===== SUPPLIED MATERIAL =====
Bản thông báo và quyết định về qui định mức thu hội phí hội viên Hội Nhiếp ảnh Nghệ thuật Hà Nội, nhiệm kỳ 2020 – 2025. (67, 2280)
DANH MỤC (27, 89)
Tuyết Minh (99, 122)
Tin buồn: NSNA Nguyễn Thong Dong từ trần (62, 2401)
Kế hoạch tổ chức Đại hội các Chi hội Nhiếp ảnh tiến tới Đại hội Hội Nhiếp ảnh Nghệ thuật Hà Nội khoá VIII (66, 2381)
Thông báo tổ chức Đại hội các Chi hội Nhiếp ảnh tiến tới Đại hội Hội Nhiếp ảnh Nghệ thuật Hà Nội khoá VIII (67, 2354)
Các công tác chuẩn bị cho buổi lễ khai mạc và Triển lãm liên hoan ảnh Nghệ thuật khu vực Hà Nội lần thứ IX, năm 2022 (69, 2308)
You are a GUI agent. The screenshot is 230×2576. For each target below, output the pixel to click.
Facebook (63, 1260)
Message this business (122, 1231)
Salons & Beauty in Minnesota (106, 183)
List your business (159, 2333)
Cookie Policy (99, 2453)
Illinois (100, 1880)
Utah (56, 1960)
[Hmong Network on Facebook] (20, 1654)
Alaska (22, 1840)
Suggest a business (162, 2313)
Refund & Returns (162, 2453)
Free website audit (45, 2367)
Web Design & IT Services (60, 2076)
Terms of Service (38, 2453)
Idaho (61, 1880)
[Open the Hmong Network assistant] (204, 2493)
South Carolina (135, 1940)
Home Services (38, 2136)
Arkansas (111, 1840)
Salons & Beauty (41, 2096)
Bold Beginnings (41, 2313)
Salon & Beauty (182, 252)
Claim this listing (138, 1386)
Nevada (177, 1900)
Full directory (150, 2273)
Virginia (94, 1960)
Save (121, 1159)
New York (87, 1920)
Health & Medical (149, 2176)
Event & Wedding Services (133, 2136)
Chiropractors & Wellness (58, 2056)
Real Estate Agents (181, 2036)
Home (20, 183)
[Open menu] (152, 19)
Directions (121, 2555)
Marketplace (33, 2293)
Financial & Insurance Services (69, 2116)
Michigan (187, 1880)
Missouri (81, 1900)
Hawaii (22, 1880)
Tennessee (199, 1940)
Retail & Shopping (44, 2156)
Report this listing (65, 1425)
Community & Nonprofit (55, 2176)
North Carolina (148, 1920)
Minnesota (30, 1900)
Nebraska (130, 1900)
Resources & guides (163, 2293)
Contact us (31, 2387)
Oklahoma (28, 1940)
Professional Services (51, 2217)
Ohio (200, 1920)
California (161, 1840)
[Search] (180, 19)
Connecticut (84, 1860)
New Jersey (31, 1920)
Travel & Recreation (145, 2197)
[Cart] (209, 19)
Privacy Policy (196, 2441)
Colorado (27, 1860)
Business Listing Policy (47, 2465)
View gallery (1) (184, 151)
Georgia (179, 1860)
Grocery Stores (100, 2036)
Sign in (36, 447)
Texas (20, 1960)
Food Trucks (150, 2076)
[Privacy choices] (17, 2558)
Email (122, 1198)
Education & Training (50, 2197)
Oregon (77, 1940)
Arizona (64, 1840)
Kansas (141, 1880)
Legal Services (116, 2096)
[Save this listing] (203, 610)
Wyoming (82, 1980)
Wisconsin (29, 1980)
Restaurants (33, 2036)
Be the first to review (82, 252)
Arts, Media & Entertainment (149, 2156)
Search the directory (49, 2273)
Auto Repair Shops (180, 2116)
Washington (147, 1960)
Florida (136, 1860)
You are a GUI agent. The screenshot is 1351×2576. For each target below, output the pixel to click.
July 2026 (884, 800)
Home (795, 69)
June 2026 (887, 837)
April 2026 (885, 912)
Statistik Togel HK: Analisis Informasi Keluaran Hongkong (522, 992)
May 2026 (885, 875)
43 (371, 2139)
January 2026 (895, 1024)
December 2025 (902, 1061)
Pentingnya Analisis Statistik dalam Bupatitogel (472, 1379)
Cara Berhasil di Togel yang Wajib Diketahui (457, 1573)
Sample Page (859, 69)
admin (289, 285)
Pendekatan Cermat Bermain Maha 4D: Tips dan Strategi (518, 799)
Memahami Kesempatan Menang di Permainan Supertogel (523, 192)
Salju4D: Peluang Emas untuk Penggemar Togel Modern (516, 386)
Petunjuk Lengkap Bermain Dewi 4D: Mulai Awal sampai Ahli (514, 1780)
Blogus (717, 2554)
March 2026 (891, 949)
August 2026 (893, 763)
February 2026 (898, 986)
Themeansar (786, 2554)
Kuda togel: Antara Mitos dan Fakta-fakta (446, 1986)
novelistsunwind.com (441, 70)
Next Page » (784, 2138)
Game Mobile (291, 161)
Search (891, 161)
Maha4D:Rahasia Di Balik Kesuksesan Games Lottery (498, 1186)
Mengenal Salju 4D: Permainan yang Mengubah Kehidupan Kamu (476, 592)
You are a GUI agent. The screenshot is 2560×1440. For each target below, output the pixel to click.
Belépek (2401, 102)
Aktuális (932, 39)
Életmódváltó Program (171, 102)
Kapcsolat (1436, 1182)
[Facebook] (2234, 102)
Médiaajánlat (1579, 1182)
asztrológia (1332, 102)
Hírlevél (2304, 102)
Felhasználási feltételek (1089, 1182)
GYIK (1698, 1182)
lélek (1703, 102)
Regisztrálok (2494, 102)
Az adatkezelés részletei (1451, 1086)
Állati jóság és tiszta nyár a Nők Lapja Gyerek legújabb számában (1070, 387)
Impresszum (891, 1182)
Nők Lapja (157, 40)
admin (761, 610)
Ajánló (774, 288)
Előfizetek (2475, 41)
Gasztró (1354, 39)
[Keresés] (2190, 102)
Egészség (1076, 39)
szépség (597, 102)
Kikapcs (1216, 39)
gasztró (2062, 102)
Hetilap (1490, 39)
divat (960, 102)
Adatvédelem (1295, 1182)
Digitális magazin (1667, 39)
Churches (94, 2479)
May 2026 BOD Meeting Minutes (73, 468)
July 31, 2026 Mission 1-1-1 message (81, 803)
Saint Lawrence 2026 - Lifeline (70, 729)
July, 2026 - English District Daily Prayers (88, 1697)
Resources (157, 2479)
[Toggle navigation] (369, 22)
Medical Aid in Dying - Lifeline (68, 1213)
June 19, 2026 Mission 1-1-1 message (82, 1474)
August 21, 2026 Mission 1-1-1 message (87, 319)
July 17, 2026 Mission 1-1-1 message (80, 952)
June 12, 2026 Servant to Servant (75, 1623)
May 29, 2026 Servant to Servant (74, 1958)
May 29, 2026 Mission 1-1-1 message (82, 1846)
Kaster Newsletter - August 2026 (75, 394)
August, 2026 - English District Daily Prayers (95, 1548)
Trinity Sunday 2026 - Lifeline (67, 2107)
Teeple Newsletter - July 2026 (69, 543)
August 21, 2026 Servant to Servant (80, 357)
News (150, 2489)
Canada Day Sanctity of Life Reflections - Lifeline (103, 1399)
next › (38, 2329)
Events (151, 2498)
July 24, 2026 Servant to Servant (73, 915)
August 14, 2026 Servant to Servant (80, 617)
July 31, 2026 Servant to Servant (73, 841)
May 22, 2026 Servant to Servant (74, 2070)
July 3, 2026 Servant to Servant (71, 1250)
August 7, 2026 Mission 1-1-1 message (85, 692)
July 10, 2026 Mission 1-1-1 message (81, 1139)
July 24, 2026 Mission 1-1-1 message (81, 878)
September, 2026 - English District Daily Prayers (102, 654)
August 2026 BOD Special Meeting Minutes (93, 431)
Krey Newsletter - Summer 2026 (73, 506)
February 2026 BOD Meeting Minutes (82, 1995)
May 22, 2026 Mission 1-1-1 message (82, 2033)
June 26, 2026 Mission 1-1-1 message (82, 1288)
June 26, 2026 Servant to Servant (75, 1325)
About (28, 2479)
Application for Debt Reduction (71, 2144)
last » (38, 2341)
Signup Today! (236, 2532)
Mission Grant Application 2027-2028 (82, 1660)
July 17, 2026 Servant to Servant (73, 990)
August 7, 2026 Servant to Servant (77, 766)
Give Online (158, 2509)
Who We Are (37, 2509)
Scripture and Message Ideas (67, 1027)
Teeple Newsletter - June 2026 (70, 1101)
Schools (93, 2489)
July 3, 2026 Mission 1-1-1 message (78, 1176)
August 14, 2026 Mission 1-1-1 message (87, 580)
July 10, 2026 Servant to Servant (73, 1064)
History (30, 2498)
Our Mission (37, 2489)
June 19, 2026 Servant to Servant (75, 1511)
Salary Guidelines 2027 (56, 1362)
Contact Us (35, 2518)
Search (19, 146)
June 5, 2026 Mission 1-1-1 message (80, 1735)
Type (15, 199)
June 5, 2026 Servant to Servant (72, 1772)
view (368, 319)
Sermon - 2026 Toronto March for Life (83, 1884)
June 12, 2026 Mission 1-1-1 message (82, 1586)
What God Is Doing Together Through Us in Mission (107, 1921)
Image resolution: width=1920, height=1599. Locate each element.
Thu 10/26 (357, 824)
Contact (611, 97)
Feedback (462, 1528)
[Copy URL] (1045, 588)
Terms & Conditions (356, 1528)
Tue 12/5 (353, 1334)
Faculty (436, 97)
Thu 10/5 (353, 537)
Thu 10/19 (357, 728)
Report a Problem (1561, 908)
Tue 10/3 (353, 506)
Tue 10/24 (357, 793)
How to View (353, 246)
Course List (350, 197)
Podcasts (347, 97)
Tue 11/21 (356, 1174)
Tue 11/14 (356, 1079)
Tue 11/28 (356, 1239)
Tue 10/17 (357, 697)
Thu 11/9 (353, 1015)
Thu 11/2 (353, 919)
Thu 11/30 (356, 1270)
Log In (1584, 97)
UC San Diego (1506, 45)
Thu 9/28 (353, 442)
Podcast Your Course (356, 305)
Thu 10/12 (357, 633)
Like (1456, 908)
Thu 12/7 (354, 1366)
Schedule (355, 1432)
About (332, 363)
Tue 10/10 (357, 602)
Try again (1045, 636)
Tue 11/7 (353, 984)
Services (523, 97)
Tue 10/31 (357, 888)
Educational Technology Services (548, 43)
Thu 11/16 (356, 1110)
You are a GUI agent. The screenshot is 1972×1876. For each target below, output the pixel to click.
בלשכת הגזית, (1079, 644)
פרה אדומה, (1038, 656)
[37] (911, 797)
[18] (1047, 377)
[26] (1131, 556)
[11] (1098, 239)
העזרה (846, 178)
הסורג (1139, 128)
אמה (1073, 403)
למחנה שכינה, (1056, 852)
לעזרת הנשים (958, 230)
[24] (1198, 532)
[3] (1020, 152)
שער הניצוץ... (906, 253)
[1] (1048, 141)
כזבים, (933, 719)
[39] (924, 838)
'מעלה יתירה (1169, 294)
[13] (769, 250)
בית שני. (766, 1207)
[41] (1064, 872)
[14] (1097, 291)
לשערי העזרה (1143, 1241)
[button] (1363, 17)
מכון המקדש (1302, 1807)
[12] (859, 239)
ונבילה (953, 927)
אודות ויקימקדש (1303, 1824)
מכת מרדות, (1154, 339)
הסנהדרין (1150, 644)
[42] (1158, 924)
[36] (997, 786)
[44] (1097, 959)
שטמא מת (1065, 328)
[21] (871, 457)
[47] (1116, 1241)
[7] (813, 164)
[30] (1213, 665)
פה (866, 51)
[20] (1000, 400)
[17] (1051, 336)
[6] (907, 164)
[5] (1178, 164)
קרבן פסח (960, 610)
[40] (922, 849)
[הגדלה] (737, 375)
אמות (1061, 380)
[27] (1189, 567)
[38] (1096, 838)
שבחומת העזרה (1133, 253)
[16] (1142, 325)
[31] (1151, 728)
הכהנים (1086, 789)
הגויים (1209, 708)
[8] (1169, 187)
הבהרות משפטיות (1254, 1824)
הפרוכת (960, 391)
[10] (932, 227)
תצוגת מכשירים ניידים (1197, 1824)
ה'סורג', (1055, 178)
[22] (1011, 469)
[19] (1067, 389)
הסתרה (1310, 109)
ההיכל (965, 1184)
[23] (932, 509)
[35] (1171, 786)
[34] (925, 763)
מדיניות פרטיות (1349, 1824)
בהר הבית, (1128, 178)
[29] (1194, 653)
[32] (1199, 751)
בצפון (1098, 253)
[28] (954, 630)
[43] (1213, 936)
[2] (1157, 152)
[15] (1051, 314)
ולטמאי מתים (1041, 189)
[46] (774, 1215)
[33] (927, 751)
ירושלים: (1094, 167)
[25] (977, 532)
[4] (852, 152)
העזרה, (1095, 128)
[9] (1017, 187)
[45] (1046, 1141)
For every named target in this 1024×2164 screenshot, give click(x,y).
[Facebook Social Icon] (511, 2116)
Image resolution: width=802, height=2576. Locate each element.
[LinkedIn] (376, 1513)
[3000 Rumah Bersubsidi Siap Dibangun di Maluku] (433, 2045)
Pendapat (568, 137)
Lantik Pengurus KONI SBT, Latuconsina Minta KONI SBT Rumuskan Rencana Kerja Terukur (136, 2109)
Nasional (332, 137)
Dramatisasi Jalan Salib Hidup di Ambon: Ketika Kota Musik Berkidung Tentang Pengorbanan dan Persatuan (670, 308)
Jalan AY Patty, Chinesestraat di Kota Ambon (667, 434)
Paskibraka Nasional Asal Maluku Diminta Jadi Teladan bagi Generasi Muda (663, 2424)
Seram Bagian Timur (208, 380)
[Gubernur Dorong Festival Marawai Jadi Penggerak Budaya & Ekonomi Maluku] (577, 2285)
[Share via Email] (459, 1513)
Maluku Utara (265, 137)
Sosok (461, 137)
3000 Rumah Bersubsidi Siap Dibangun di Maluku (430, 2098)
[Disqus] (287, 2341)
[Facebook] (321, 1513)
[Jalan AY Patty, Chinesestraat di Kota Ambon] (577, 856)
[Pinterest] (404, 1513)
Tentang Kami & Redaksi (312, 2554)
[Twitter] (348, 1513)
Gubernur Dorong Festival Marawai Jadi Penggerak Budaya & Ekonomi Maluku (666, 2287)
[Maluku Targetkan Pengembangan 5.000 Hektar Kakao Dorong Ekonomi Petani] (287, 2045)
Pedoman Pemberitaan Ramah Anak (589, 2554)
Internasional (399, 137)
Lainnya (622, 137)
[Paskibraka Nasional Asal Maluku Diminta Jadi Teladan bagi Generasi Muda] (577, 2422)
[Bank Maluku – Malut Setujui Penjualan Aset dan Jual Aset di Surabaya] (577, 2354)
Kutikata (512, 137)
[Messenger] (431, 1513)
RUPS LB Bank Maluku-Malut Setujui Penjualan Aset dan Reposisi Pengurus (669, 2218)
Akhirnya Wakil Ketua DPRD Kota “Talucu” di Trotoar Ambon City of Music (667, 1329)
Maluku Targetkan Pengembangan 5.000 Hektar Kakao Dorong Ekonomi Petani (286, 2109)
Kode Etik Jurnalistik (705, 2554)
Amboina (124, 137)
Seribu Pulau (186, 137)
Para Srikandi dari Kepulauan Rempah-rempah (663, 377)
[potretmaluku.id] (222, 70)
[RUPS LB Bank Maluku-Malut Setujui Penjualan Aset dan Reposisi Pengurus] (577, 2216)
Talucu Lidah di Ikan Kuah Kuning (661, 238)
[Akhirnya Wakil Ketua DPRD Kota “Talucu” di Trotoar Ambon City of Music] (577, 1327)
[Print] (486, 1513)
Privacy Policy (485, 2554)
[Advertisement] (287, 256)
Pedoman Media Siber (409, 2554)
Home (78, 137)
=====
● **TASK STATEMENT**:
Return only the stretch of the material above from the line holding "admin (289, 285)" through the line holding "Saint Lawrence 2026 - Lifeline (70, 729)", copied exactly.

● **SOLUTION TO THIS TASK**:
admin (289, 285)
Pendekatan Cermat Bermain Maha 4D: Tips dan Strategi (518, 799)
Memahami Kesempatan Menang di Permainan Supertogel (523, 192)
Salju4D: Peluang Emas untuk Penggemar Togel Modern (516, 386)
Petunjuk Lengkap Bermain Dewi 4D: Mulai Awal sampai Ahli (514, 1780)
Blogus (717, 2554)
March 2026 (891, 949)
August 2026 (893, 763)
February 2026 (898, 986)
Themeansar (786, 2554)
Kuda togel: Antara Mitos dan Fakta-fakta (446, 1986)
novelistsunwind.com (441, 70)
Next Page » (784, 2138)
Game Mobile (291, 161)
Search (891, 161)
Maha4D:Rahasia Di Balik Kesuksesan Games Lottery (498, 1186)
Mengenal Salju 4D: Permainan yang Mengubah Kehidupan Kamu (476, 592)
You are a GUI agent. The screenshot is 2560×1440. For each target below, output the pixel to click.
Belépek (2401, 102)
Aktuális (932, 39)
Életmódváltó Program (171, 102)
Kapcsolat (1436, 1182)
[Facebook] (2234, 102)
Médiaajánlat (1579, 1182)
asztrológia (1332, 102)
Hírlevél (2304, 102)
Felhasználási feltételek (1089, 1182)
GYIK (1698, 1182)
lélek (1703, 102)
Regisztrálok (2494, 102)
Az adatkezelés részletei (1451, 1086)
Állati jóság és tiszta nyár a Nők Lapja Gyerek legújabb számában (1070, 387)
Impresszum (891, 1182)
Nők Lapja (157, 40)
admin (761, 610)
Ajánló (774, 288)
Előfizetek (2475, 41)
Gasztró (1354, 39)
[Keresés] (2190, 102)
Egészség (1076, 39)
szépség (597, 102)
Kikapcs (1216, 39)
gasztró (2062, 102)
Hetilap (1490, 39)
divat (960, 102)
Adatvédelem (1295, 1182)
Digitális magazin (1667, 39)
Churches (94, 2479)
May 2026 BOD Meeting Minutes (73, 468)
July 31, 2026 Mission 1-1-1 message (81, 803)
Saint Lawrence 2026 - Lifeline (70, 729)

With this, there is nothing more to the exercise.